I thought that AIX3.2.5 has _some_ timezone support; if not then you
really are the only machine I've found other than NextStep which is in
that category.

            - Tom

------------------------------

Re: [HACKERS] Problem with copying abstimes

От
Frank Dana
Дата:
With Shakespearian flourish, "Thomas G. Lockhart" writes:
> [timezone problems with AIX 3.2.5]
> I'm not aware of other USE_POSIX_TIME/!HAVE_INT_TIMEZONE machines seeing
> this problem. Is AIX4.1 in that same features category?

No, it's not, as it supports a valid INT_TIMEZONE. Actually, I've been
removing USE_POSIX_TIME under AIX 3.2.5, since USE_POSIX_TIME/!INT_TZ
doesn't work for AIX either -- that falls back to using tm_gmtoff and
tm_isdst element to struct tm that are not available under AIX. So
the code I've been hacking at is the !USE_POSIX_TIME code (or, as
I've made it, the use-timezone-info-but-avoid-int-timezone code).

Ohhhhh crap. I just discovered the problem. I can't believe I didn't
hit this in my tests before.

AIX 3.2.5 does have a happily valid int timezone. Works fine. Until
you link with the BSD library. At which point it comes out hugely
negative (and time-travels your dates 25 years west of GMT.)

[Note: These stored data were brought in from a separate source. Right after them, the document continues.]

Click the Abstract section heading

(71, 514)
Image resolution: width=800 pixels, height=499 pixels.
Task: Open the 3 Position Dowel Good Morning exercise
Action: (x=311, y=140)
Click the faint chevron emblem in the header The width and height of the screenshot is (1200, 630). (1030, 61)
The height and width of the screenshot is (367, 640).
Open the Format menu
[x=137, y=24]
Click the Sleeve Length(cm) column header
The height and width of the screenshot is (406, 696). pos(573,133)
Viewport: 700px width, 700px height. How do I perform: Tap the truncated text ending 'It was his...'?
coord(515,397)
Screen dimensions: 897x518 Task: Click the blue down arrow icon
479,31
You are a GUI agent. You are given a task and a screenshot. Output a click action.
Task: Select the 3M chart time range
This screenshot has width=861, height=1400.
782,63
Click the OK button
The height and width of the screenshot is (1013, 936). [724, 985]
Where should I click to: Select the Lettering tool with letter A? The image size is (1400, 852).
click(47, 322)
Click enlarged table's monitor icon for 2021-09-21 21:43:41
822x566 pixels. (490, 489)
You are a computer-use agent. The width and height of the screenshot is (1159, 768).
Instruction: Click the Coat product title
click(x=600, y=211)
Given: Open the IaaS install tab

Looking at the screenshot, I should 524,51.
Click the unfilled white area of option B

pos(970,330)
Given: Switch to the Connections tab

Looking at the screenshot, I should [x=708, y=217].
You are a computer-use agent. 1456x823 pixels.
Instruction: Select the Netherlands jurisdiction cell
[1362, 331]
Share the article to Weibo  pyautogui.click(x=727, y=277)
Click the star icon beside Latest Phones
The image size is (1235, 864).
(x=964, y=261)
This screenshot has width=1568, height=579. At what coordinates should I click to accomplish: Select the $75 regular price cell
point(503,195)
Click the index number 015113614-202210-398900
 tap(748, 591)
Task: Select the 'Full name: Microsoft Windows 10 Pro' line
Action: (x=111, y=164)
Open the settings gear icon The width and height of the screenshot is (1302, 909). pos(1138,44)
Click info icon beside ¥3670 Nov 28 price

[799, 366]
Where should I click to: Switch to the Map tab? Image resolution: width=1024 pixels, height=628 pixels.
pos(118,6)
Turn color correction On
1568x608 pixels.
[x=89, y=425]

I haven't tested this with PostgreSQL itself yet, but I just compiled my
check-code without -lbsd and everything seems to have worked 100% fine.
If that works for the database, all we should need to do is rip out -lbsd.

> I thought that AIX3.2.5 has _some_ timezone support; if not then you
> really are the only machine I've found other than NextStep which is in
> that category.

It seems to have _SWITCHABLE_ POSIX/BSD timezone support (instead of just
letting them live happily together). Very strange. But I even found this
to be true in a little 20-line test program I put together. Which I've
just upgraded to AIX 4.1, and seems to show the same problem. I guess
maybe we use -lbsd for 3.2.5 and don't use it for 4.1? Hm. Otherwise
this should have showed up under AIX 4.1, too -- at least, it did when
I tested on the one AIX 4.1 system I have access to.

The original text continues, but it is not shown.